The temporal development of the so-called Hf-enhanced plasma line (HFPL) has been studied in detail using the high-power high-frequency (HF) facility located near Arecibo, Puerto Rico. Observations were made with the Arecibo 430-MHz radar. In the current work, attention is focused on the evolution of the HFPL spectrum subsequent to the onset of the HF wave in the F region plasma. The development of the HFPL spectrum is examined for several different HF pulse lengths and HF duty cycles. In this regard, low duty cycles with long HF-off periods tend to consistently produce a different spectral evolution than high duty cycles with short HF-off periods.

Broad, diffuse HFPL spectra are observed with low HF duty cycles, whereas sharply defined nonlinear Landau damping cascades develop at high duty cycles. Under a variety of observing conditions, the Arecibo HFPLs are found to develop dominant decay line peaks within a few milliseconds of HF turn-on in the plasma. In addition, at early times during periods of slow HFPL growth, and also for very low HF power levels, weak flat-top and/or double-humped spectral features are observed that can be attributed to radio wave scattering off ion acoustic waves. During periods of strong HFPL excitation, weak spectral signatures are occassionally observed in the band 430 MHz¿(fHF+△), where fHF is the HF frequency and △=10--100 kHz. The origin of this structure is currently not known. Finally, the temporal development of the 430-MHz spectra is closely examined during the so-called main plasma line overshoot. A diffuse spectral cascade is evident within a few milliseconds of the onset of the HF wave in the plasma, and dominant decay line peaks quickly develop thereafter. Processes involving direct conversion of the HF wave into Langmuir waves and/or soliton formation do not appear to be the dominant processes responsible for the 430-MHz HFPLs observed in the Arecibo F region. However, the formation of solitons may influence the development of the HFPLs.

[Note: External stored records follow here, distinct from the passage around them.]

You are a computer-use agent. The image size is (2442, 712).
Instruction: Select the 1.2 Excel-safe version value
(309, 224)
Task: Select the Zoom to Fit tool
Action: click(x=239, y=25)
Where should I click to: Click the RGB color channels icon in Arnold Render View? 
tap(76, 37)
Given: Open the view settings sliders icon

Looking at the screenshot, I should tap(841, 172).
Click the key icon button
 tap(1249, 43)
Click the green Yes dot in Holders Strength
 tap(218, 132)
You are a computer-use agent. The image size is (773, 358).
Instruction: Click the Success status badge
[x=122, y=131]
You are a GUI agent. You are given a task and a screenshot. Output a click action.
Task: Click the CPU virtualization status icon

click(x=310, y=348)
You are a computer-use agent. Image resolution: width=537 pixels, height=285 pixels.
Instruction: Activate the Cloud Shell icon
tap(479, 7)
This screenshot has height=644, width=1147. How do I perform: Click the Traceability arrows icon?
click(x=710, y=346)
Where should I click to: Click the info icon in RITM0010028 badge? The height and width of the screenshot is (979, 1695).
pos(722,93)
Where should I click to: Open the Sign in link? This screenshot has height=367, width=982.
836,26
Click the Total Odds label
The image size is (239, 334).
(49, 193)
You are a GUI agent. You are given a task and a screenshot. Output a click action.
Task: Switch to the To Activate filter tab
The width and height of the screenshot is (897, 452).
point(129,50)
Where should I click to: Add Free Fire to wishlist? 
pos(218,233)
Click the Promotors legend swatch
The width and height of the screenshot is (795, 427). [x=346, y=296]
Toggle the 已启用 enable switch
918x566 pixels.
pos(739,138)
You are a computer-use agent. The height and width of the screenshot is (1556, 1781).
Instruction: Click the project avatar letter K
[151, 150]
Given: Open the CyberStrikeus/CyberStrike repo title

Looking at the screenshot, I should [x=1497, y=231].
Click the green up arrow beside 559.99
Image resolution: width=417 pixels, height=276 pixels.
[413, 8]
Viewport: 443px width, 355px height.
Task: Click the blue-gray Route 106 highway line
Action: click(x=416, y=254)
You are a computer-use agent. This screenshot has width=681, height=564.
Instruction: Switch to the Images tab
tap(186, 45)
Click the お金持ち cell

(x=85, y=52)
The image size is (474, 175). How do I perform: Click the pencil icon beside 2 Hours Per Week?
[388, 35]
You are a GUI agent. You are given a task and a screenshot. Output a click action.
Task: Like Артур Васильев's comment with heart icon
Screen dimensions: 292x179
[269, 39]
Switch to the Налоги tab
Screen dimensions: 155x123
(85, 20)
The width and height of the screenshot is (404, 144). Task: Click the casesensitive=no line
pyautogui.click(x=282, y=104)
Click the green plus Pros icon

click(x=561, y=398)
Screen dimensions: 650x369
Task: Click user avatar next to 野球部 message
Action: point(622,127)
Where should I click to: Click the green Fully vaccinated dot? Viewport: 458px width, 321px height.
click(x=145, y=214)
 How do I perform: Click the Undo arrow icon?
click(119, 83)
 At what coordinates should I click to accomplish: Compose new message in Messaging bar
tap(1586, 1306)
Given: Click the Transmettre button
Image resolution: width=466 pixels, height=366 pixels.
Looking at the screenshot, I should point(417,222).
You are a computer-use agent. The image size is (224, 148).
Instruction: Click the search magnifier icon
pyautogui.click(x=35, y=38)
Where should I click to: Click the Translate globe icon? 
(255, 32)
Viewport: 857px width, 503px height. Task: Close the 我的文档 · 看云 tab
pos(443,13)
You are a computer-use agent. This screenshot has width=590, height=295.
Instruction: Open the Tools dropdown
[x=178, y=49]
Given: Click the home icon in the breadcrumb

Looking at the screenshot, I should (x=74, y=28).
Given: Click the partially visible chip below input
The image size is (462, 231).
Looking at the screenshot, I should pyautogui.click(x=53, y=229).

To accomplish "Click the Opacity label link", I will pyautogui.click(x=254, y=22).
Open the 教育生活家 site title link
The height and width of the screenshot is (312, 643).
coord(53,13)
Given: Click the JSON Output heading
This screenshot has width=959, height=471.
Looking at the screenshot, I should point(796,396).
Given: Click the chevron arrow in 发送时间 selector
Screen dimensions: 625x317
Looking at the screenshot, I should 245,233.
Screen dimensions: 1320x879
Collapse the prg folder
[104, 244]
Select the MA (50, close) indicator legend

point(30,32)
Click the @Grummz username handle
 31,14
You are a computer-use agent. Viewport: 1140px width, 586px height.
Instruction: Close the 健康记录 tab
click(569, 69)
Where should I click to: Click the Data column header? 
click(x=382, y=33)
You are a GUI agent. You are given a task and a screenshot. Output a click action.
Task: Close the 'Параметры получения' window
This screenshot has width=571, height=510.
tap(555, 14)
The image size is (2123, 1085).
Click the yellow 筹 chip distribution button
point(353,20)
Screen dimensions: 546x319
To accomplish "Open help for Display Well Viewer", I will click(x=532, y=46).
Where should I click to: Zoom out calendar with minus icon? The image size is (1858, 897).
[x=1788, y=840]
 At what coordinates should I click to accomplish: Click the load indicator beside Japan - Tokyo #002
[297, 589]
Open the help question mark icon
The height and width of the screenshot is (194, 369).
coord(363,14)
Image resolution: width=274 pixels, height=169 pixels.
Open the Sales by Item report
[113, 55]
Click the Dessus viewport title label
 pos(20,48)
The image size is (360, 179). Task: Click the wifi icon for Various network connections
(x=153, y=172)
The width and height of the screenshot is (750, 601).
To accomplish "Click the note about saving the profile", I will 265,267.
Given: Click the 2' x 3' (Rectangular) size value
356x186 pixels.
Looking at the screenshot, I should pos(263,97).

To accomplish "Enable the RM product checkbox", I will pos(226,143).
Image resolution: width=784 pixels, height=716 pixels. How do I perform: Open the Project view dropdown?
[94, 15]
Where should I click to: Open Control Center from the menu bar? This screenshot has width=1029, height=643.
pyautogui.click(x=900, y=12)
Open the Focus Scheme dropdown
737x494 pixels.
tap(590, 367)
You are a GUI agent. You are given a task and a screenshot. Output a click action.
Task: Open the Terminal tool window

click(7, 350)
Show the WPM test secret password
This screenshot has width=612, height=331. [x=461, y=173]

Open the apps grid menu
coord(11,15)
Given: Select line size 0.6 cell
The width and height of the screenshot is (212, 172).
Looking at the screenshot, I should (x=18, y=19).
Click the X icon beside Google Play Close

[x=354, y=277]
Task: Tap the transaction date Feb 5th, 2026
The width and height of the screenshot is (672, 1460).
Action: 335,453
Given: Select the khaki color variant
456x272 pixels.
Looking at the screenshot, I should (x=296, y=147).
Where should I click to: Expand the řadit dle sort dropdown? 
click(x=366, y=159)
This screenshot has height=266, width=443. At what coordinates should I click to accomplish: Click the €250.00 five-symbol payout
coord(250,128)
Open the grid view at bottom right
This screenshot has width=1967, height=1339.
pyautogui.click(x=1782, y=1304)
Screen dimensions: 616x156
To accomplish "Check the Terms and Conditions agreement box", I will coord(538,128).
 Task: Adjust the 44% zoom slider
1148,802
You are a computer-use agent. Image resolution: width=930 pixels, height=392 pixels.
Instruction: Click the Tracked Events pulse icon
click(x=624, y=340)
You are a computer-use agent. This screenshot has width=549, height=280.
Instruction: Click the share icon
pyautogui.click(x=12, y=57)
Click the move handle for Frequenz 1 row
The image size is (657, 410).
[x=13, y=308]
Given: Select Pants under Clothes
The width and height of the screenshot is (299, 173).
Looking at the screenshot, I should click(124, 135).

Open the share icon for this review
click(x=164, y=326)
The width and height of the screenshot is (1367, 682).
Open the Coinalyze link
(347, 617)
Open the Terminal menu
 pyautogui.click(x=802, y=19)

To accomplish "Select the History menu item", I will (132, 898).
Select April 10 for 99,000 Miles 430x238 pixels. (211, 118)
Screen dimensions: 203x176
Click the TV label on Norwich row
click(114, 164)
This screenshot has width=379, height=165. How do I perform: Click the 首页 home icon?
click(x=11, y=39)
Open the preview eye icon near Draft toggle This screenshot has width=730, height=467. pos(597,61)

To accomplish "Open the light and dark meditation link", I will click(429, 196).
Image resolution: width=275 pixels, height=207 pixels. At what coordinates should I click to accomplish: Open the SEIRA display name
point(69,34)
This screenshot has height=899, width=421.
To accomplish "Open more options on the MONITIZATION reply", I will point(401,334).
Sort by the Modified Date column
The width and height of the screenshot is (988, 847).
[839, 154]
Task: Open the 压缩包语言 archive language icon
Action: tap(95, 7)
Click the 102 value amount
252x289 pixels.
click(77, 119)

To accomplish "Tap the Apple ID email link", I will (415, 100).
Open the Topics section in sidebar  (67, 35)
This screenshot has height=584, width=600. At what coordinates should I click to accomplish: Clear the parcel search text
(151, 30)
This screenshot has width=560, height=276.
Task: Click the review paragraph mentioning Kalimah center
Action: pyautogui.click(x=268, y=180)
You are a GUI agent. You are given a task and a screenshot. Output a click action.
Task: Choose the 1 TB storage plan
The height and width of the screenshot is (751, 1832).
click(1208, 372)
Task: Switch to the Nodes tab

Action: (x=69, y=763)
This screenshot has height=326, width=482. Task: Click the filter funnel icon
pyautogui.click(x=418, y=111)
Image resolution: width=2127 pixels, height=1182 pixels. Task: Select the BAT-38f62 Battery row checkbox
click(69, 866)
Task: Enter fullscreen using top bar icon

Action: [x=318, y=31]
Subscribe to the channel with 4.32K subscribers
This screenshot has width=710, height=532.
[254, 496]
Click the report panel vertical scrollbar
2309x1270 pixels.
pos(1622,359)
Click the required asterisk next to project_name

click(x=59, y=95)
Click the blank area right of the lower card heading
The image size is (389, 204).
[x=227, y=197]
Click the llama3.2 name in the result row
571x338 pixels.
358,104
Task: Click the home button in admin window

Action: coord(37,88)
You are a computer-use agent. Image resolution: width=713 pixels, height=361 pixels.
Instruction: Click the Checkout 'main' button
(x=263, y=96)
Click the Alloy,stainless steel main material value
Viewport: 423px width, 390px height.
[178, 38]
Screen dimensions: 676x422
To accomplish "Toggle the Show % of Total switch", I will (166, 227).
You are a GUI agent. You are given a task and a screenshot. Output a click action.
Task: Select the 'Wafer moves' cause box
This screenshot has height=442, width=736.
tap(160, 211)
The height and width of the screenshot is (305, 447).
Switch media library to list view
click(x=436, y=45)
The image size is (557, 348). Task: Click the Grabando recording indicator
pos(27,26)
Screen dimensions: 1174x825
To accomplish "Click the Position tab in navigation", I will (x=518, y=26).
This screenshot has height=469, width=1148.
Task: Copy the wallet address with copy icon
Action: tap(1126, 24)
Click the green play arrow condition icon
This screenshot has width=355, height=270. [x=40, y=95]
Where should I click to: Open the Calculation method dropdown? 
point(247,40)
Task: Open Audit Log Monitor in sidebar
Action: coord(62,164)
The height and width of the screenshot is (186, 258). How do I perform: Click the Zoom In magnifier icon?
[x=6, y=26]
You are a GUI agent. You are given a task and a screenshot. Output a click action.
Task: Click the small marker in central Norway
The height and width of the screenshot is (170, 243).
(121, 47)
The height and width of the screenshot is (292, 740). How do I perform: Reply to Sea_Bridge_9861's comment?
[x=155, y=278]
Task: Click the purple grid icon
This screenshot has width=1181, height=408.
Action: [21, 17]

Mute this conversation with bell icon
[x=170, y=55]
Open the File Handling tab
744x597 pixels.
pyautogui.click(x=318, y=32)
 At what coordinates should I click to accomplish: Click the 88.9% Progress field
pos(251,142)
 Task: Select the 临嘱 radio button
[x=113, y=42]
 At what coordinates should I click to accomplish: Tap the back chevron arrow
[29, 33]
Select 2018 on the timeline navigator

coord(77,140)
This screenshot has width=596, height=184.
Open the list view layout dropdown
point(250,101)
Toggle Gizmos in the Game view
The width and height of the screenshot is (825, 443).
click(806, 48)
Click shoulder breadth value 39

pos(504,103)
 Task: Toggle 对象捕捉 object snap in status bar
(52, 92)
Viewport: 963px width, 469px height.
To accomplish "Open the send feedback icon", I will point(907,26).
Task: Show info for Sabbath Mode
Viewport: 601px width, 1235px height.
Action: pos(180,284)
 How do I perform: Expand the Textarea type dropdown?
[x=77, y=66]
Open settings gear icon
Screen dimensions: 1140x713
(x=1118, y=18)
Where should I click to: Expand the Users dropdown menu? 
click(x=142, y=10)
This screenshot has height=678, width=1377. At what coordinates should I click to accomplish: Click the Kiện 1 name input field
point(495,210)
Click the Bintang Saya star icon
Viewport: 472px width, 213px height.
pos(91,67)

The measured HFPL spectra are in qualitative agreement with the predictions of nonlinear Landau damping theory, but the experimental observations do not match the theoretical predictions in every detail. It is likely that HF-induced small-scale cavities and/or HF-induced geomagnetic field-aligned irregularities play a central role in determining the amplitude, spectral signature, and temporal development of strongly excited HFPLs at Arecibo.